» **WHAT YOU HAVE TO DO**
Reproduce the program overview text between "A single study" and "a sustained basis.", inclusive.
[TEXT SECTION — start]
Program overview

  • Reducing recidivism among the formerly incarcerated: The Prisoner Release Initiative (PRI) is a reentry program that provides incarcerated individuals with support services both prior to and after their release from prison. PRI, which combines enhanced employment opportunities with wrap-around services before and after release, has been shown to increase employment and reduce the likelihood of re-arrest one year after release.

  • Selecting program participants: The PRI typically partners with Departments of Corrections and local law enforcement agencies. Together, these organizations select individuals who are scheduled for release with at least 6 months of community supervision and who have a history of violence or gang involvement (with sex offenders being excluded).

  • Preparing participants for release: The PRI provides services to support individuals in preparing for their release from prison. Six months before release, prisoners began regularly meeting with a social worker to assess each individual’s needs and risks (e.g., child support obligations, missing personal documentation). Program participants also begin receiving cognitive behavioral therapy. Thirty days before release, a care coordination team ensures each participant has suitable plans in place for housing, transportation, their job search, and other issues.

  • Supporting enrollees after release: After release, the coordinated care team continues to meet with participants each month. Participants have access to a range of support services, including substance use treatment, subsidized employment, and vouchers for workforce training and educational programs, among other services.

A single study with a rigorous design provides some evidence for the Prisoner Release Initiative as a strategy for supporting successful prisoner reentry.

  • 2011 randomized controlled trial found participants in PRI were 37% more likely to be employed and 14% less likely to be re-arrested within a year of release, when compared to the control group.
  • Proactively recruit participants: As part of an evaluation of the PRI, members of the control group were eligible to receive multiple support services, but accessed them at much lower rates than participants who had been assigned to receive these services. As such, reentry programs should actively recruit incarcerated individuals, in order to address information disparities and other factors that may reduce the likelihood of an individual accessing services on a sustained basis.

  • Ensure supports are tailored to each individual: A report from the National Reentry Resource Center emphasizes that each individual will need different services to successfully navigate their reentry journey. Therefore, it is advisable to conduct a needs assessment to determine the physical, psychological, social, and economic needs of each program participant. This assessment can guide the development of a reentry plan.
[TEXT SECTION — finish]
[INFORMATION — start]
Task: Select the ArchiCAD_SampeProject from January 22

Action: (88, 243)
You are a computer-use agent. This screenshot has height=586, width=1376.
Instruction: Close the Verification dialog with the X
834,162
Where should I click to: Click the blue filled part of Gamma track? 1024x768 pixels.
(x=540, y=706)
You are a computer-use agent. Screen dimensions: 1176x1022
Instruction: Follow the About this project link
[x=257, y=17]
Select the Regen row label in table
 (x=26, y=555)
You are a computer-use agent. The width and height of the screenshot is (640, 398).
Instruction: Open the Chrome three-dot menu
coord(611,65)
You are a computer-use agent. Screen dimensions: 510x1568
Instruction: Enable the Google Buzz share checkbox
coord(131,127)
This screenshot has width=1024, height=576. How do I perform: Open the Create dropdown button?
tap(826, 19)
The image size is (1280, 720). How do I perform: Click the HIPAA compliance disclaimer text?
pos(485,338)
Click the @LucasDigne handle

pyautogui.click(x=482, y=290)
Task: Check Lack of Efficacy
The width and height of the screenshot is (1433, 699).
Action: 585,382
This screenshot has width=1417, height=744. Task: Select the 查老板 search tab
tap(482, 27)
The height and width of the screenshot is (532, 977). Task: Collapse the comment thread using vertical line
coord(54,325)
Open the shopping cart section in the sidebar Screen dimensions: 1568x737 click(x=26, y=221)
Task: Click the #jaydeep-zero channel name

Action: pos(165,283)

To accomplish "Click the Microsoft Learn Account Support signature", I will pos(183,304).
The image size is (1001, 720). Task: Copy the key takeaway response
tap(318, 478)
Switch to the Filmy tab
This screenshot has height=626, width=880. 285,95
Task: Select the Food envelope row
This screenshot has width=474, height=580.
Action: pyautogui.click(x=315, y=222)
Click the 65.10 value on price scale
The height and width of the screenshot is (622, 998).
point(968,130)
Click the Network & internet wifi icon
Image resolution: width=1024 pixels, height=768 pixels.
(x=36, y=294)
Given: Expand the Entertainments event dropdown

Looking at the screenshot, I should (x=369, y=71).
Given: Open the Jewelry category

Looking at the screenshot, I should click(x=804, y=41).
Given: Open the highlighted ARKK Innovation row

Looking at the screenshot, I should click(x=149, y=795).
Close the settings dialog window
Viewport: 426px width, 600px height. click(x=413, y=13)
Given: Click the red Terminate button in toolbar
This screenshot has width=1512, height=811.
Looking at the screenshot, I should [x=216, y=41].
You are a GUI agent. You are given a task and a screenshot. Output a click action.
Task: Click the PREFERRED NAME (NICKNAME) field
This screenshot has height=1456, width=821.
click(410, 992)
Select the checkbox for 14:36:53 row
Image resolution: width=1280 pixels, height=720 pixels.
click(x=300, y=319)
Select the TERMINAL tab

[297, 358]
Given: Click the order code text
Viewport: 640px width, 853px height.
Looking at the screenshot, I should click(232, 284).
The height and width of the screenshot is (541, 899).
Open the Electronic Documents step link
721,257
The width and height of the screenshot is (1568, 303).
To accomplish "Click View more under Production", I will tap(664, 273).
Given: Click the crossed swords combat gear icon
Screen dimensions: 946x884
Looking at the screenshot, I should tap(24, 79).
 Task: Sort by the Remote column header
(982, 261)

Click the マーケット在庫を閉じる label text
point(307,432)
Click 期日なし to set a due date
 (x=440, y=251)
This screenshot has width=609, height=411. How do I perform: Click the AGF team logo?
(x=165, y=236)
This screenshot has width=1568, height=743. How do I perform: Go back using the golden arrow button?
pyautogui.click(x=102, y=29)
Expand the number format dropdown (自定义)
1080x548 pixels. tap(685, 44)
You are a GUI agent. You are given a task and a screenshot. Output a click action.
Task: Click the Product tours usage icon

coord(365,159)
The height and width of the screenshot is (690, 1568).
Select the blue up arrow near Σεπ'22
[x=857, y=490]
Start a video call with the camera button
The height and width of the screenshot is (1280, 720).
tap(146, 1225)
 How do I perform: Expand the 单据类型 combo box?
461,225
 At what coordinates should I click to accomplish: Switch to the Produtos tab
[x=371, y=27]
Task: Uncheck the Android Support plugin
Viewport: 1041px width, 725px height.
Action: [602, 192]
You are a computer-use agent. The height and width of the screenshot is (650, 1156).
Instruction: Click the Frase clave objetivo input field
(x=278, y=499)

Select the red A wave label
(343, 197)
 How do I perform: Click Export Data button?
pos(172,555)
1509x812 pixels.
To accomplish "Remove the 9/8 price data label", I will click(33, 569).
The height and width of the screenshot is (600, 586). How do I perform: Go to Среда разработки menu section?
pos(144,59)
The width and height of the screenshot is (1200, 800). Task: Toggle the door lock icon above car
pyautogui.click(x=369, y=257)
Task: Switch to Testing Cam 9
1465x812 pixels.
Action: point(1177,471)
[INFORMATION — finish]
» **EXERCISE SOLUTION**
A single study with a rigorous design provides some evidence for the Prisoner Release Initiative as a strategy for supporting successful prisoner reentry.

  • 2011 randomized controlled trial found participants in PRI were 37% more likely to be employed and 14% less likely to be re-arrested within a year of release, when compared to the control group.
  • Proactively recruit participants: As part of an evaluation of the PRI, members of the control group were eligible to receive multiple support services, but accessed them at much lower rates than participants who had been assigned to receive these services. As such, reentry programs should actively recruit incarcerated individuals, in order to address information disparities and other factors that may reduce the likelihood of an individual accessing services on a sustained basis.